Let’s denote the graph by $$G$$ and the prescribed edge by $$uv$$. By $$G’$$ we denote the graph $$G$$ after removing the vertices $$u, v$$.

For a contradiction, suppose that $$G’$$ does not have a perfect matcing and therefore Tutte’s condition does not hold. Hence there exists $$S’\subseteq V (G’)$$ that $$| S’ | < C_o (G’, S’)$$.

Cubic graphs such as $$G$$ have an even number of vertices according to the principle of evenness, and the same is true for $$G’$$. As a consequence, the size of the $$S’$$ and the number of odd components have the same parity. Therefore, the inequality $$| S’| < C_o (G’, S’)$$ can be strengthened to $$| S’| \le C_o (G’, S’) - 2$$.

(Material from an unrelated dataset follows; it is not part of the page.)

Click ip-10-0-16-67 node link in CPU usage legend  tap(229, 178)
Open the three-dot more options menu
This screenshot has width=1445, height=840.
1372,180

To obtain the cut $$S$$ in the graph $$G$$, we choose $$S = S’\cup \{u, v \}$$. The complement of $$S$$ in $$G$$ is the same as the complement of $$S’$$ in $$G'$$, therefore $$C_o (G, S) = C_o (G’, S’)$$.

According to the principle of evenness, an odd number of edges should lead to the odd components of the graph $$G$$. Because the graph $$G$$ has no bridge, at least three edges connect each odd component.

Because $$G$$ is cubic, from $$S’$$ stems at most $$3|S’|$$ edges. After adding the vertices $$u$$ and $$v$$, we get that from $$S$$ stems at most $$3 |S’|+4$$ edges.

Therefore, for the number of edges $$\#e$$ incident with $$S$$ we get that: $3 (C_o (G, S)) \le \#e \le 3 | S’| +4 \le 3 (C_o (G’, S’) - 2) +4 = 3 (C_o (G, S)) -2$ which is the desired contradiction.